Next Meeting Tuesday, November 20 at 3:30-5 pm

The next meeting of the Washington Oriental Ceramic Group will take place on Tuesday, November 20 at 3:30 pm in the Storage area of the Freer Gallery of Art. This gathering will be first in an series of looking carefully at major categories of Chinese ceramics. This hands-on session will focus on green-glazed or celadon wares, studying and handling pieces dating from the 7th century to the Qing dynasty. For security and space reasons only 15 members can participate. Attendance will be on a first come first serve basis. To RSVP contact David Rehfuss at 703 503-3195 or info@washingtonocg.org. For those so inclined we can extend the session over drinks at a near-by watering hole. _Please plan to assemble in the Freer foyer inside the Mall-side entrance NLT 3:25 pm._

Barnards dish

It is time to pay 2008 WOCG dues, which are $10.00. If you pay by check please make it out to David Rehfuss or to Cash. My bank will not accept checks made out to the WOCG or Washington Oriental Ceramic Group. Send the dues to me at 4321 Selkirk Drive, Fairfax, VA 22032 or pay at a WOCG meeting. Thanks.

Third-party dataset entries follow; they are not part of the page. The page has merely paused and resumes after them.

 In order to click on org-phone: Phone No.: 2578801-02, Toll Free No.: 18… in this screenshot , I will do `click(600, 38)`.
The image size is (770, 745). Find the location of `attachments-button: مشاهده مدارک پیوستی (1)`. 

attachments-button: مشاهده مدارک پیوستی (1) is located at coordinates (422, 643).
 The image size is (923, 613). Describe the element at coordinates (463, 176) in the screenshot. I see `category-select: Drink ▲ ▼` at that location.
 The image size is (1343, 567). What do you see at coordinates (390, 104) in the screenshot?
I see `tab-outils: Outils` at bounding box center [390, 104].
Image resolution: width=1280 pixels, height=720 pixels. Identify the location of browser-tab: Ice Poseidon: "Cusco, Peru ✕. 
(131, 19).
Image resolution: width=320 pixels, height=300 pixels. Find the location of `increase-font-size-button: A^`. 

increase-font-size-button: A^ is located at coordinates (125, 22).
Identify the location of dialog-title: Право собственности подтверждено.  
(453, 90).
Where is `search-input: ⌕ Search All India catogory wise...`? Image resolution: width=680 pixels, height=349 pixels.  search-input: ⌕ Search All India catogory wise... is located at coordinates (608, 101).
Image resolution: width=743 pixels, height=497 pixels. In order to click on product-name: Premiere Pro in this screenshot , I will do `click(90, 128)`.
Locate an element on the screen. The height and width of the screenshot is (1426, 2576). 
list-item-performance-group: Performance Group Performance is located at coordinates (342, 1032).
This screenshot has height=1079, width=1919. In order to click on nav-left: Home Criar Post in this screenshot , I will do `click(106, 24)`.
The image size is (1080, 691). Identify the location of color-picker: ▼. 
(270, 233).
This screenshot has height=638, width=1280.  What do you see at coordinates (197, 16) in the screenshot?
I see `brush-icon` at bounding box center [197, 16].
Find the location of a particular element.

Synopsis of the October 20 meeting: Virginia potter Rob Barnard discussed his widely respected work. Barnard was greatly influenced by his Japanese teacher and mentor YAGI Kazuo, the leader of the Sodeisha group of Japanese avant garde potters that after World War II broke away from the traditional Japanese preoccupation with useful vessels like tea bowls. Barnard uses commercially-purchased clays to produce two types of functional wares. Most of his work is austere, even severe wood-ash glazed stonewares. These he prefers and reflect his Japanese training. More recently Barnard has been producing unctuous white-glazed vessels in an oil-fired kiln. Barnard always seeks to push the creative envelope to a different level, as he is uncomfortable with staying in the same conceptual plane. This reflects Yagi's influence. That not withstanding, his work is deeply conservative and resides within a traditional Japanese aesthetic, as he "chases an illusive sense of beauty". The attachment is a Rob Barnard stoneware dish.